## SOURCE DATA
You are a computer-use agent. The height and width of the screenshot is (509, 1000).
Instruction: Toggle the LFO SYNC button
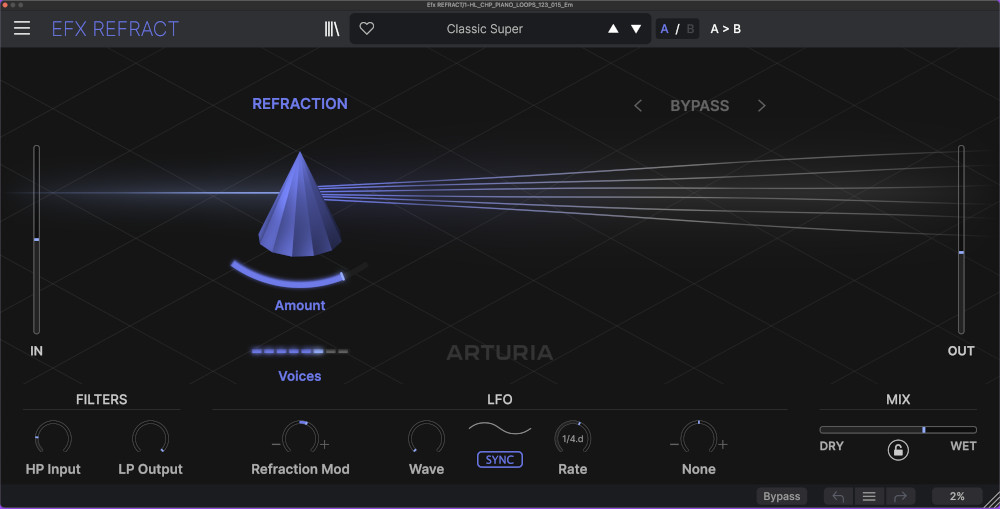499,459
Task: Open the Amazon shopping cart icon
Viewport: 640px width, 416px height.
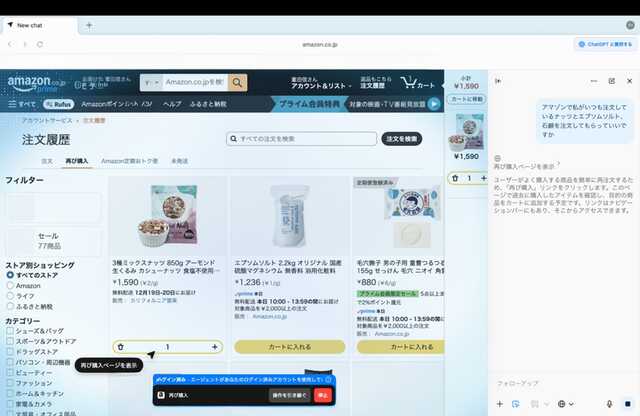Action: tap(416, 82)
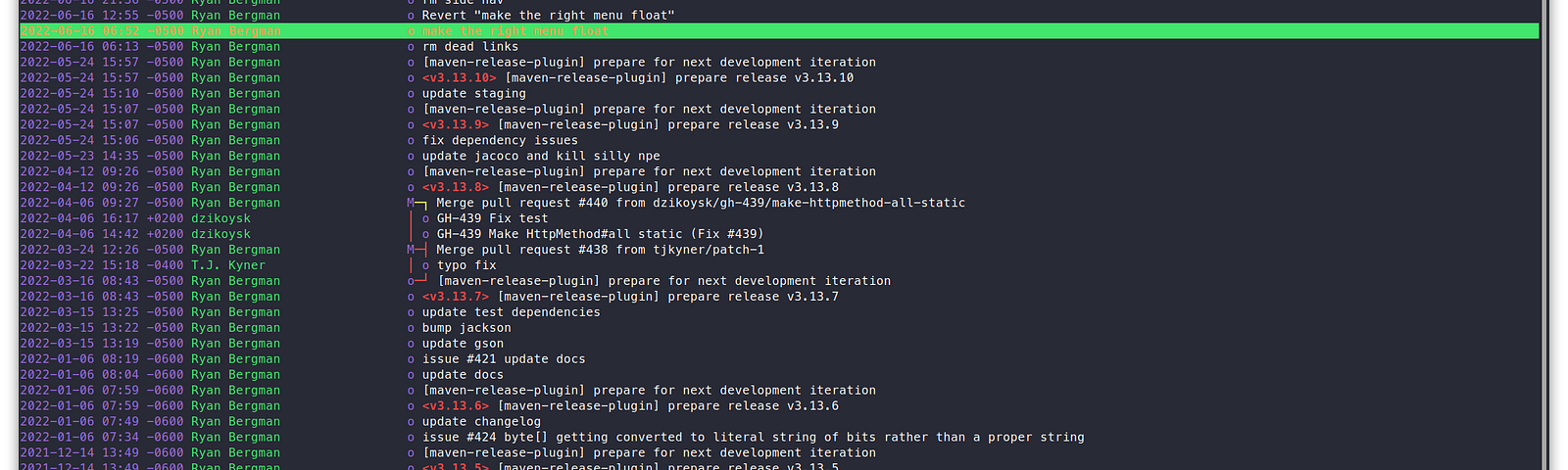Select the "update jacoco and kill silly npe" commit
The image size is (1568, 470).
pos(541,156)
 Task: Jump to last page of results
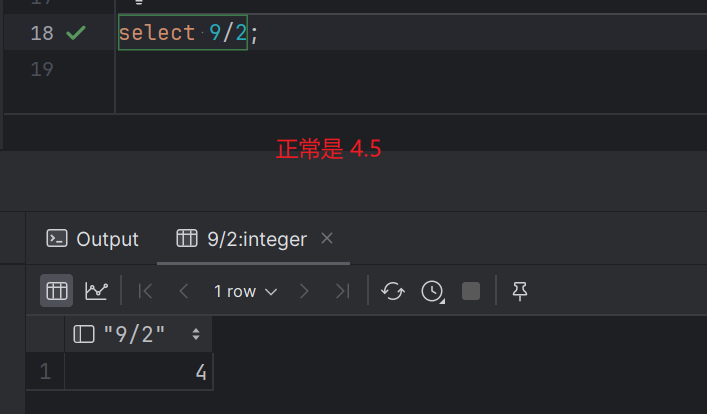click(342, 291)
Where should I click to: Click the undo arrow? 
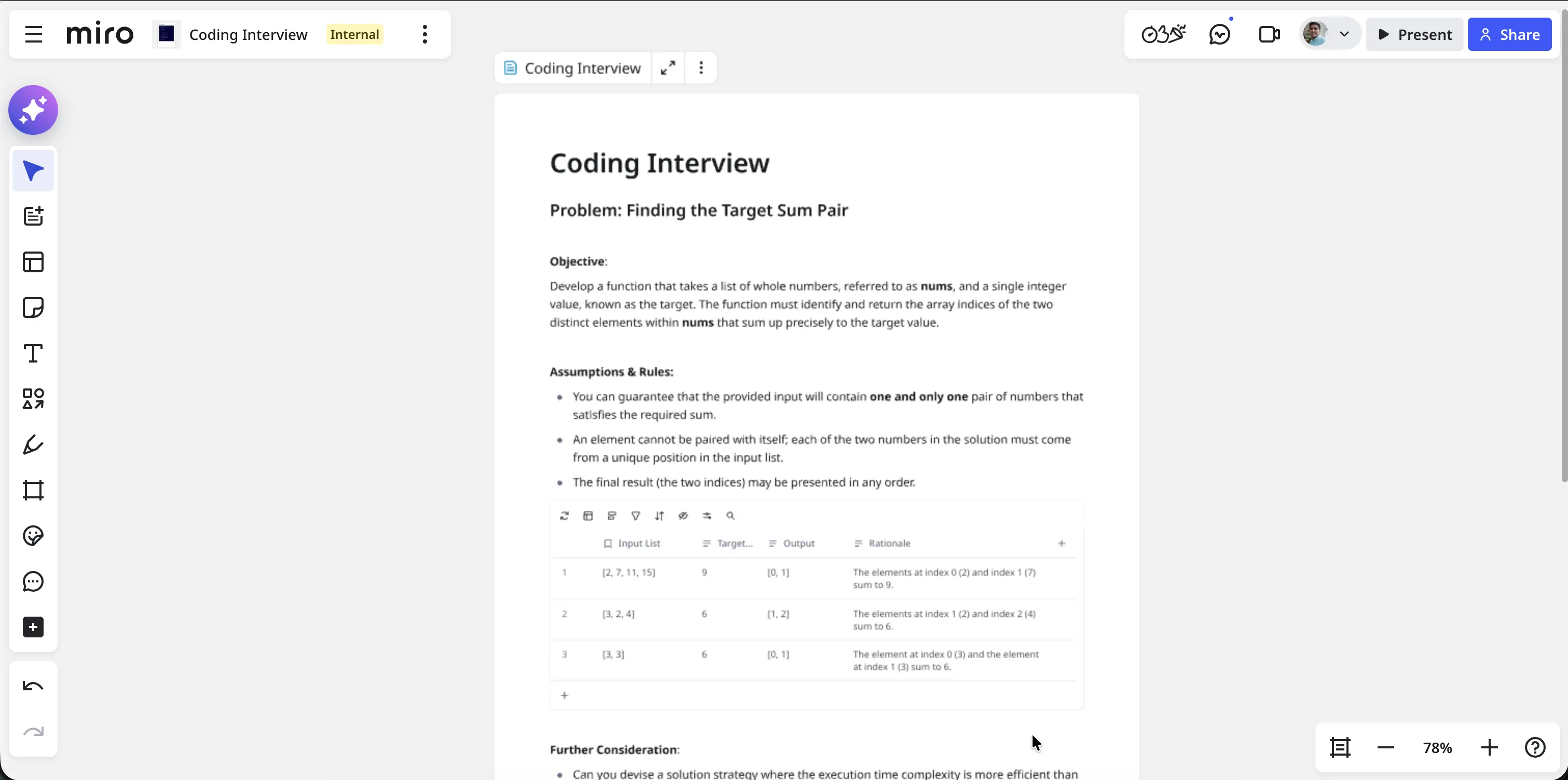(33, 686)
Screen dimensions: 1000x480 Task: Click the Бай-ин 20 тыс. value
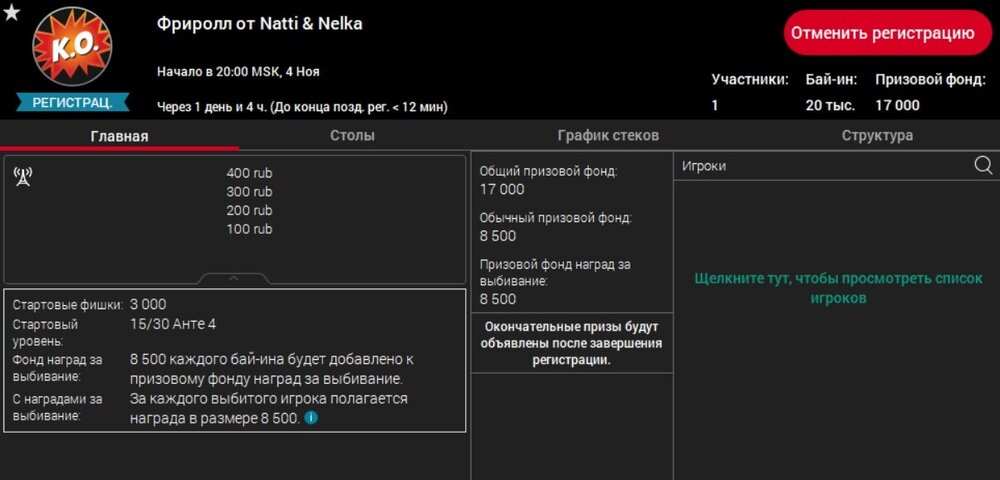[830, 105]
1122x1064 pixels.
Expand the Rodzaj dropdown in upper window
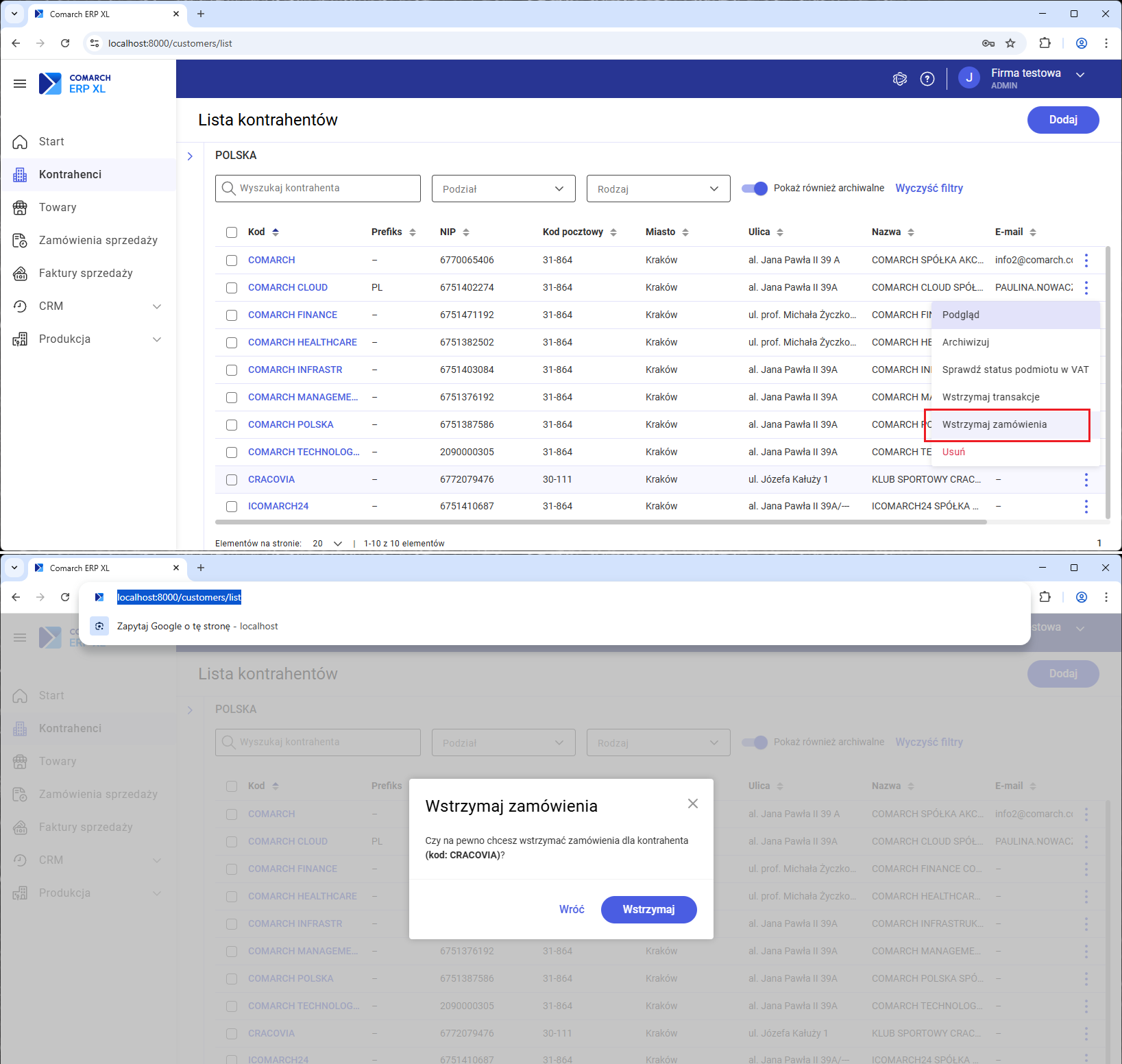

## WHAT YOU WILL DO
Could you output the entire listing verbatim while omitting its pictures?

## SOLUTION FOR THIS PROBLEM
You are a computer-use agent. The height and width of the screenshot is (509, 1000).
Instruction: Toggle the LFO SYNC button
499,459
Task: Open the Amazon shopping cart icon
Viewport: 640px width, 416px height.
Action: tap(416, 82)
Select the "update jacoco and kill silly npe" commit
The image size is (1568, 470).
pos(541,156)
 Task: Jump to last page of results
click(342, 291)
Where should I click to: Click the undo arrow? 
(33, 686)
Screen dimensions: 1000x480 Task: Click the Бай-ин 20 тыс. value
[830, 105]
1122x1064 pixels.
Expand the Rodzaj dropdown in upper window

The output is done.